August grimaced. “Not as much as I’d hoped, Mole,” he said. “To be honest, he hasn’t distinguished himself of late.”
“No, sir? I’m sorry to hear it.”
“I gave him a job to do, and it was simple enough. But not so simple as Klaes himself, it seems. He lets himself be led by the nose.”
“Not a good quality in an officer, sir, certainly.”
“And he treats these villagers with too much diffidence. Doesn’t close with them. Doesn’t make them feel him. I wanted him to turn them out with a stick, and he uses a feather.”
Quietly and neatly, as the colonel spoke, Sergeant Molebacher took a flask from the pocket of his jacket, unscrewed the lid (which turned itself into a cup) and poured out a generous measure of schnapps. He slid this across the table to August, raising the bottle in a salute.
“Your health, sir.”
“Yours. And devil take the bastard at the back!”
August emptied the cup in one, and Molebacher guzzled down a deep draught.
Thus encouraged, August told the sergeant the full story of Lieutenant Klaes’s researches, and Molebacher commiserated with his commander about the poor calibre of young officers these days. It was his place, though, to be both respectful and bluffly optimistic. “He only wants the sharp corners rubbing off of him, sir, and you’re the man to do it, I dare warrant. You’ll shape him, if he only listens to you.”
“Perhaps, perhaps.”
Molebacher refilled the cup. “It is an issue, though, this business with the villagers. You must feel, sir, that recent events have proved you right. Give these people too much licence and they’ll always misuse it.”
“Of course they will, Mole.”
“I wonder, sir . . .” Molebacher seemed to hesitate, but he was only waiting for permission.
“Yes?”
“There’s a matter that’s troubling me, sir. A matter of some delicacy—and as you know, I’m not really a delicate man.”
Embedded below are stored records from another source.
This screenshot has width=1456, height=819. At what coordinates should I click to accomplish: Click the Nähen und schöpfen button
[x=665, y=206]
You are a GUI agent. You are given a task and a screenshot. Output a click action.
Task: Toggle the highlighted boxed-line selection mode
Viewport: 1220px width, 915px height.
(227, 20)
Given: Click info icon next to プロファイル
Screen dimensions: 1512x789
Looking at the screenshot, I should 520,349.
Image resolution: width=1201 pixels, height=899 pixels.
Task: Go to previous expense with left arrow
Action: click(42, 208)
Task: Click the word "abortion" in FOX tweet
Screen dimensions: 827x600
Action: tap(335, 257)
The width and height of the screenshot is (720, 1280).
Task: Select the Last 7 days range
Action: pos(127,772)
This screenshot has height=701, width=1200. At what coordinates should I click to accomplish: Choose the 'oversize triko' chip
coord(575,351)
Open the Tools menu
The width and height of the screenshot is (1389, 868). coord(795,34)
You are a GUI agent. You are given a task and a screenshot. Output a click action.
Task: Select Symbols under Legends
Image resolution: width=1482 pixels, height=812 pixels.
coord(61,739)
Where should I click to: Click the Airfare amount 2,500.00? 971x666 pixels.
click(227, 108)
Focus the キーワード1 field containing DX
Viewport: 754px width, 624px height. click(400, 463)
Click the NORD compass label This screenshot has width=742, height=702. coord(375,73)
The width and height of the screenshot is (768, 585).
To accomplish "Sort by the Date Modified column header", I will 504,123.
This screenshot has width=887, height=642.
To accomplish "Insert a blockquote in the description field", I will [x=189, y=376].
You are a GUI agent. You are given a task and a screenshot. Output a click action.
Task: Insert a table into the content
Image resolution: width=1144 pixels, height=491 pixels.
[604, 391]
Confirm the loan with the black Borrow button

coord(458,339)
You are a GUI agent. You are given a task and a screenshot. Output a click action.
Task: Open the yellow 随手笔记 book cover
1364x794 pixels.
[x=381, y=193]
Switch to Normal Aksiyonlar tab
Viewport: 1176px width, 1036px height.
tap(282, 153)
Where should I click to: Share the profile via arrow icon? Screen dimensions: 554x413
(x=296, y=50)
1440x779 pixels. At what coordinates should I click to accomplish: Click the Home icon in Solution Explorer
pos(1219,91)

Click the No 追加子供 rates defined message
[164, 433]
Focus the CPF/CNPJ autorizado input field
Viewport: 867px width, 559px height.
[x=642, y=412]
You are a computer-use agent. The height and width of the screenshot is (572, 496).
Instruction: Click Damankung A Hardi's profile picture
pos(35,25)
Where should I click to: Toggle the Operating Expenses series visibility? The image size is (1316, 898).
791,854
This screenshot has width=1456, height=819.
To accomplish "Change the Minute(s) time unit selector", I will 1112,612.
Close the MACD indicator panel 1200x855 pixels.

August laughed heartily. “You do yourself too little credit.”
“No, sir. I’m a happy man with a knife and a frying pan in my two mitts. Or a gun, for that matter, for I’m no coward.” He raised his hands, large and reddened, seamed with old wounds, and displayed them to their full effect. “But that’s just it. I think with these, sir, not with my head. So I was wondering if you could help me with a little advice.”
“Tell me the facts of the matter, Mole.” So Molebacher did.